◆ **About this task**: Could you copy every entry exactly, dropping the pictures?

◆ **Provided records**:
· · · · · · ·
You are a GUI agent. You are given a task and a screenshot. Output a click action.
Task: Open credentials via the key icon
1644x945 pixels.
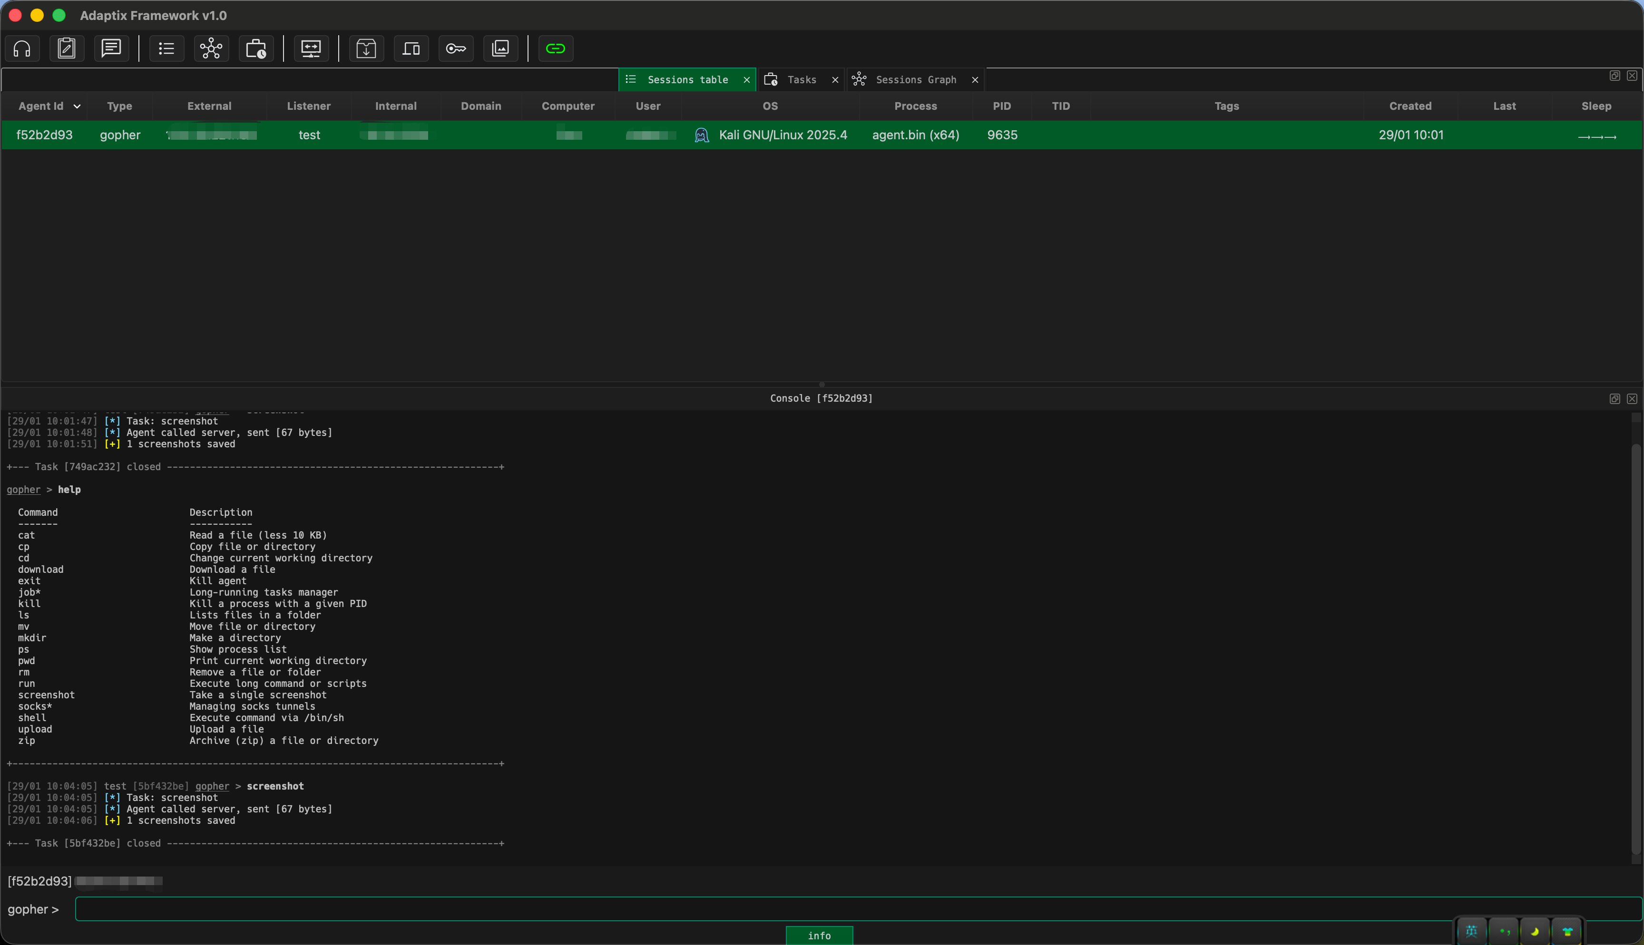click(x=456, y=49)
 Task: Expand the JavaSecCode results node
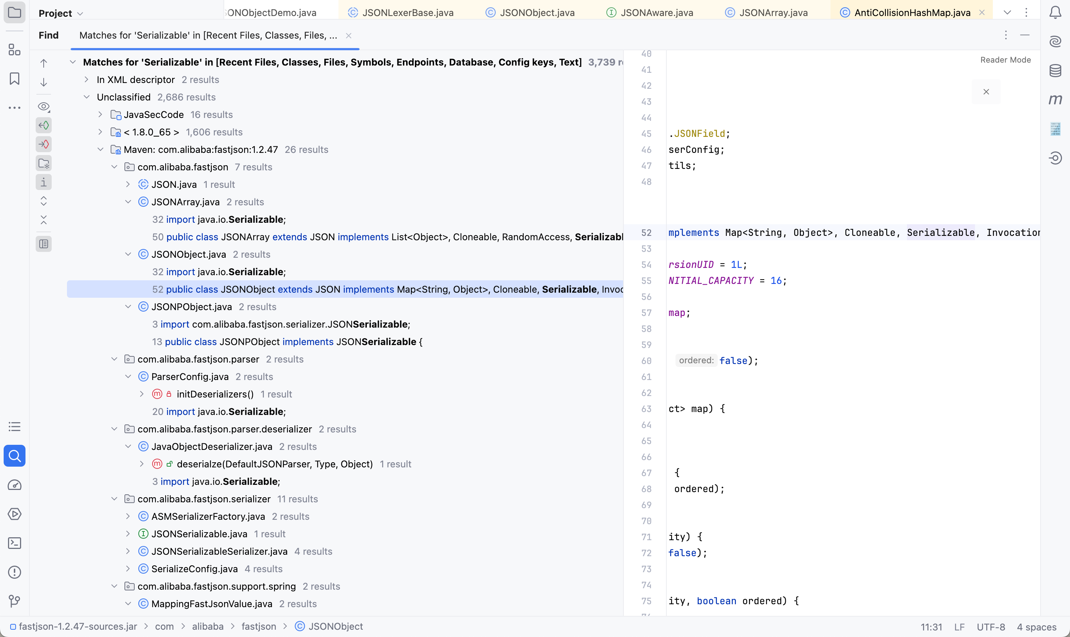(100, 115)
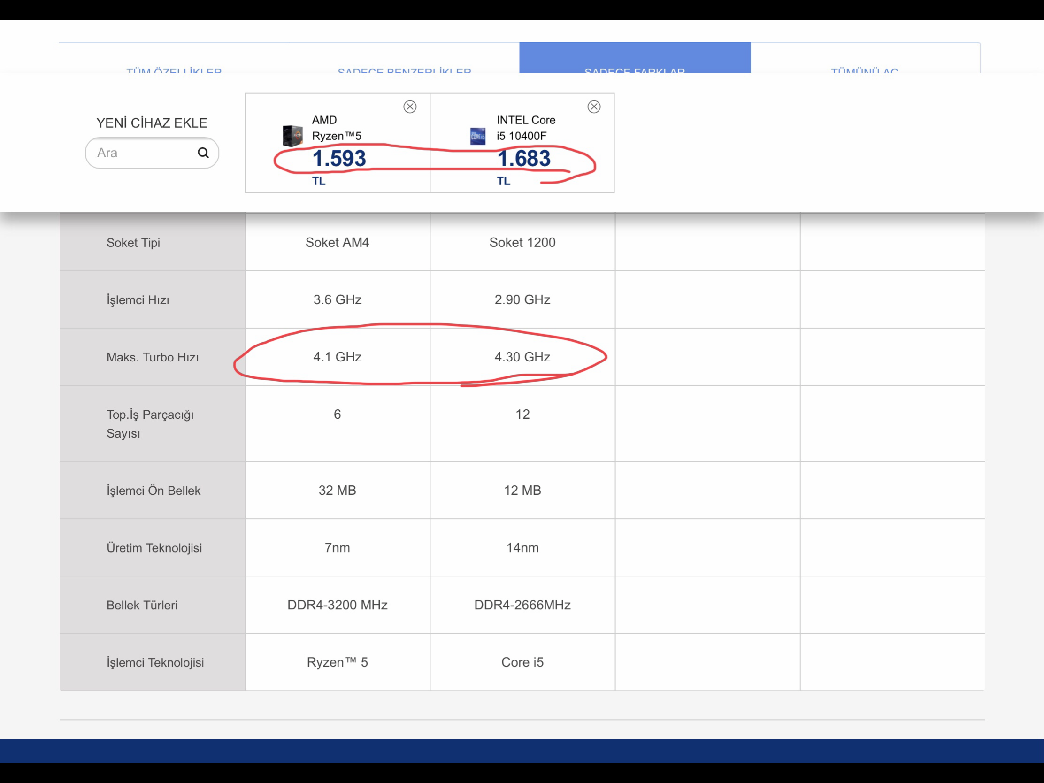Select the 4.30 GHz turbo cell
The width and height of the screenshot is (1044, 783).
[x=522, y=357]
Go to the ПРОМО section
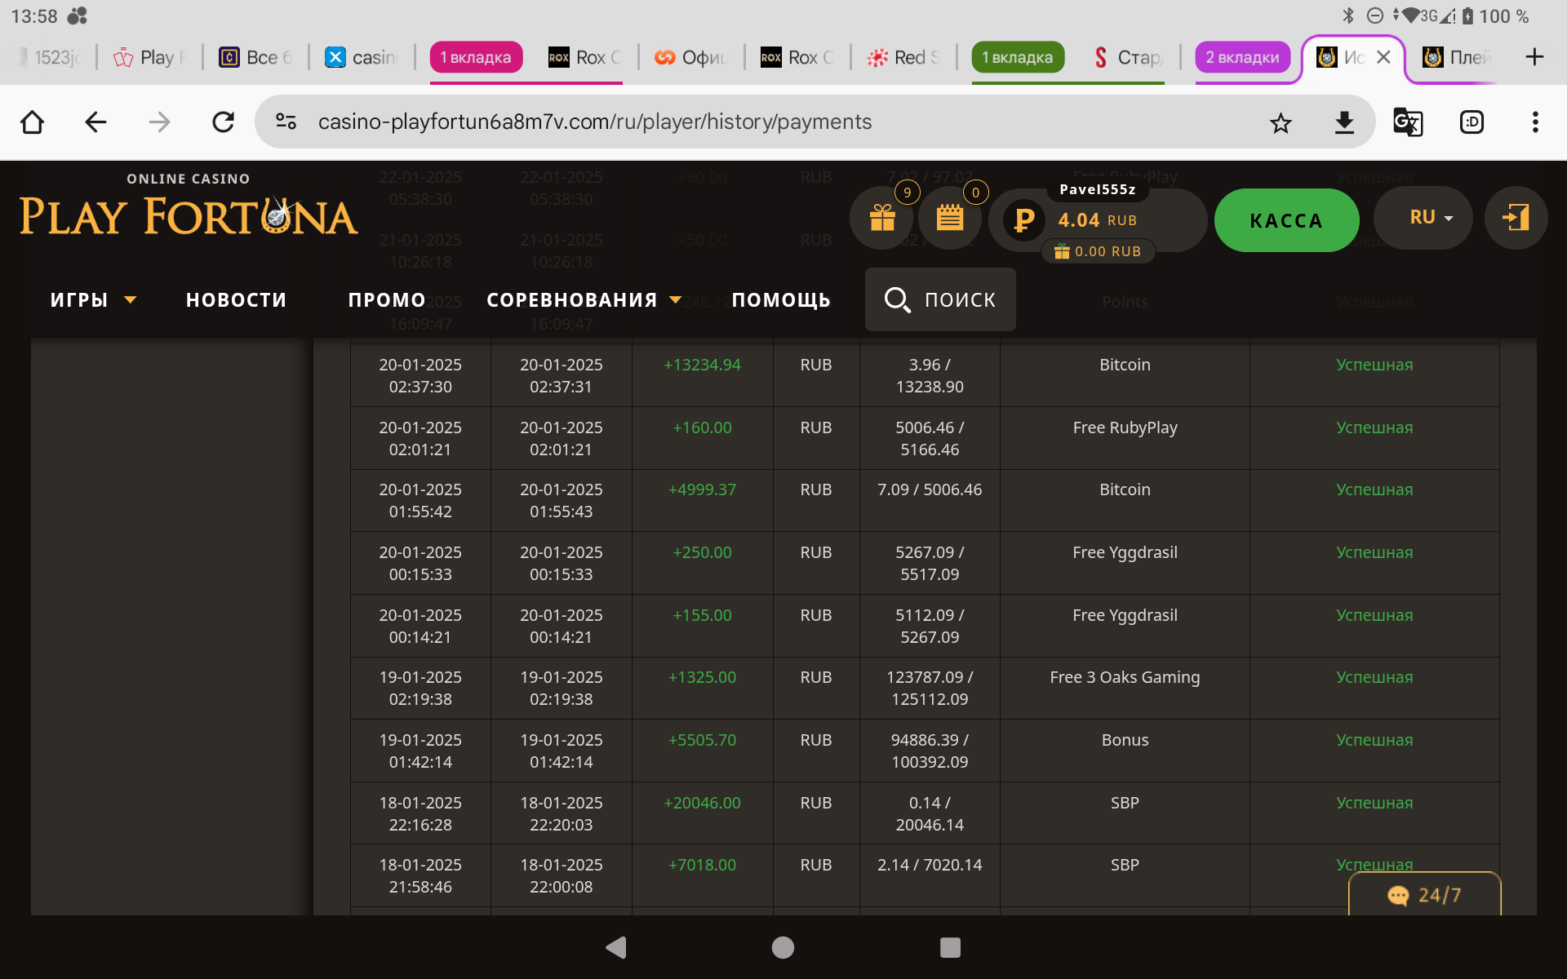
· · · · · · ·
◆ **Task solution**:
You are a GUI agent. You are given a task and a screenshot. Output a click action.
Task: Open credentials via the key icon
1644x945 pixels.
click(x=456, y=49)
 Task: Expand the JavaSecCode results node
(100, 115)
Select the 4.30 GHz turbo cell
The width and height of the screenshot is (1044, 783).
[x=522, y=357]
Go to the ПРОМО section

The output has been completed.